Paul van Genuchten talked about the GeoCat experience in a range of projects which include support to Environment Canada and other activities. INSPIRE meeting open data can be a clash of cultures and he was highlighting neogeography as the term that he use to describe the open data culture (going back to the neogeo and paleogeo debate which I thought is over and done – but clearly it is relevant in this context). INSPIRE recommend to publish data open and this is important to ensure that it get big potential audience, as well as ‘innovation energy’ that exist among the ‘neogeo’/’open data’ people. The common things within this culture are expectations that APIs are easy to use, clean interfaces etc. But under the hood there are similarities in the way things work. There is a perceived complexity by the community of open data users towards INSPIRE datasets. Many of Open Data people are focused and interested in OpenStreetMap, and also look at companies such as MapBox as a role model, but also formats such as GeoJSON and TopoJSON. Data is versions and managed in git like process. The projection that is very common is web mercator. There are now not only raster tiles, but also vector tiles. So these characteristics of the audience can be used by data providers to provide help in using their data, but also there are intermediaries that deliver the data and convert it to more ‘digestible’ forms.
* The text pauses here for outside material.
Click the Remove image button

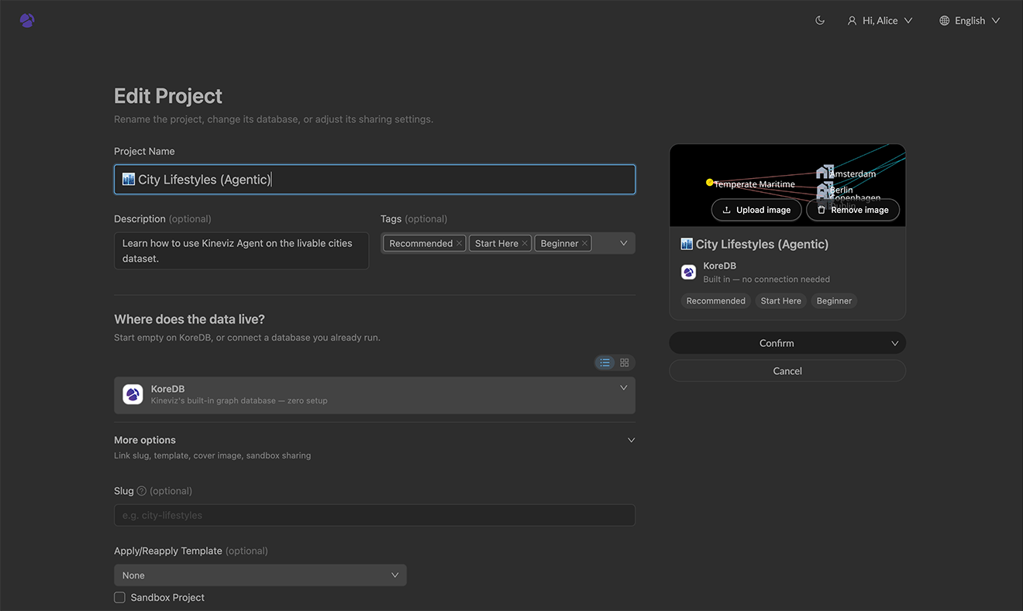click(853, 210)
He noted CitySDK by Waag.org which they grab from INSPIRE and then deliver it to users in ways that suite open data practices.He demonstrated the case of Environment Canada where they created a set of files that are suitable for human and machine use.

Ed Parsons finished the set of talks of the day (talk link goo.gl/9uOy5N) , with a talk about multi-channel approach to maximise the benefits of INSPIRE.  He highlighted that it’s not about linked data, although linked data it is part of the solution to make data accessibility. Accessibility always wins online – and people make compromises (e.g. sound quality in CD and Spotify). Google Earth can be seen as a new channel that make things accessible, and while the back-end is not new in technology the ease of access made a big difference. The example of Denmark use of minecraft to release GI is an example of another channel. Notice the change over the past 10 years in video delivery, for example, so the early days of the video delivery was complex and require many steps and expensive software and infrastructure, and this is somewhat comparable to current practice within geographic information. Making things accessible through channels like YouTube and the whole ability around it changed the way video is used, uploaded and consumed, and of course changes in devices (e.g. recording on the phone) made it even easier. Focusing on the aspects of maps themselves, people might want different things that are maps  and not only the latest searchable map that Google provide – e.g. the  administrative map of medieval Denmark, or maps of flood, or something that is specific and not part of general web mapping. In some cases people that are searching for something and you want to give them maps for some queries, and sometime images (as in searching Yosemite trails vs. Yosemite). There are plenty of maps that people find useful, and for that Google now promoting Google Maps Gallery – with tools to upload, manage and display maps. It is also important to consider that mapping information need to be accessible to people who are using mobile devices. The web infrastructure of Google (or ArcGIS Online) provide the scalability to deal with many users and the ability to deliver to different platforms such as mobile. The gallery allows people to brand their maps. Google want to identify authoritative data that comes from official bodies, and then to have additional information that is displayed differently.  But separation of facts and authoritative information from commentary is difficult and that where semantics play an important role. He also noted that Google Maps Engine is just maps – just a visual representation without an aim to provide GIS analysis tools.